Of all proteins, albumin, synthesized in the liver, is very important as an active substance in the human body. In healthy individuals, the albumin content in urine is typically less than 30 mg/g creatinine, and any value higher than this may indicate potential kidney disease [18]. Creatinine is the ultimate metabolite of nitrogen elements in the human body, primarily excreted from the blood by the kidneys, specifically through glomerular filtration. Low urinary excretion of creatinine reflects impairment of kidney function and corresponding renal diseases [19].
The use of the urine (random) albumin to creatinine ratio (uACR) is currently recommended as the preferred screening strategy for the risk and monitoring of the progress of CKD [20]. The standard method for uACR determination involves measuring albumin and creatinine separately using automated machines. The available analytical techniques used for detecting each substance are complex, time-consuming, and expensive and require modern and less portable instruments, high-cost analyses, large sample and reagent volumes, and the services of skilled medical technicians. Due to the low concentration of microalbuminuria in urine, it is difficult to measure the concentration level using a spectrophotometer and colorimetric methods [21] and more specific methods such as immunoturbidimetry [22,23], immunoassays [24,25], radioimmunoassay [26], and liquid chromatography have been applied [27]. In addition, several sensitive methods have been developed to determine microalbuminuria and/or uACR. These include paper-based analytical devices (PAD) [8,28,29,30,31,32], microfluidic sliding PAD [33], sequential injection analysis (SIA) [34,35], and mono-segmented sequential injection lab-at-valve (SI-LAV) system [36]. Although the performance of some tests is considered good, they are time-consuming and require complicated devices or external tools such as pumps and high voltage-machines, which are impractical for PoCT. Therefore, developing a simple device with a short analysis time is needed to be portable, cost-effective, and affordable for the PoCT of CKD.
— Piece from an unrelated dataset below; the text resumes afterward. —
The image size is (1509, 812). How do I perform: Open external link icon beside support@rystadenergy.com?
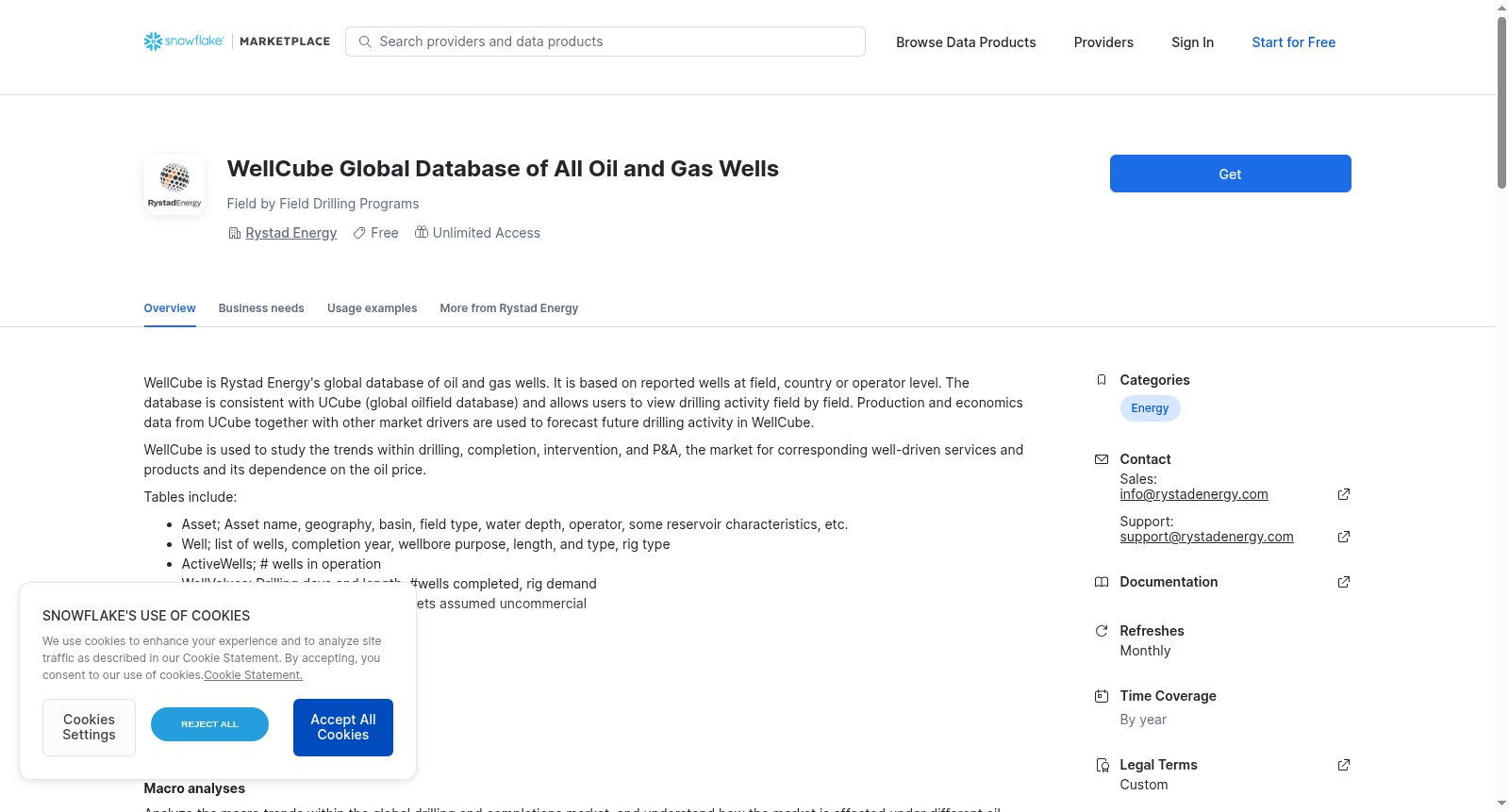[1344, 537]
Research articles on developing PoCT devices for uACR measurement have highlighted technological advances, biosensor-based approaches, microfluidic systems, smartphone-based technologies, clinical validation studies, and challenges in translation and implementation. Biosensors typically involve immobilizing specific antibodies or aptamers on a sensor surface to capture albumin, followed by detecting creatinine or albumin-creatinine complexes. Such biosensors offer the advantages of rapid analysis, minimal sample volume requirements, and potential for PoCT. However, they may be susceptible to interference from matrix components or substances in biological samples, leading to false-positive or false-negative results. Some biosensors may exhibit limited sensitivity, particularly when detecting low concentrations of albumin or creatinine in urine samples [37]. Microfluidic-based PoCT devices have gained attention for their ability to perform complex sample handling and analysis tasks on a miniaturized platform [8,9,28,31]. Microfluidics have been integrated with sensing elements for uACR measurement, enabling precise control of sample flow and reaction kinetics. These systems may, however, encounter challenges related to sample handling, such as sample evaporation, air bubble formation, and clogging of microchannels. Smartphone-based PoCT devices have emerged as promising platforms for decentralized testing [38,39,40]. These devices leverage smartphones’ computational power and connectivity to perform uACR analysis using built-in cameras, sensors, and dedicated mobile applications. The measurement modes include colorimetric assay, fluorescence detection, and paper-based microfluidics. Smartphone-based assays may face compatibility issues with different smartphone models or operating systems, limiting their universal applicability.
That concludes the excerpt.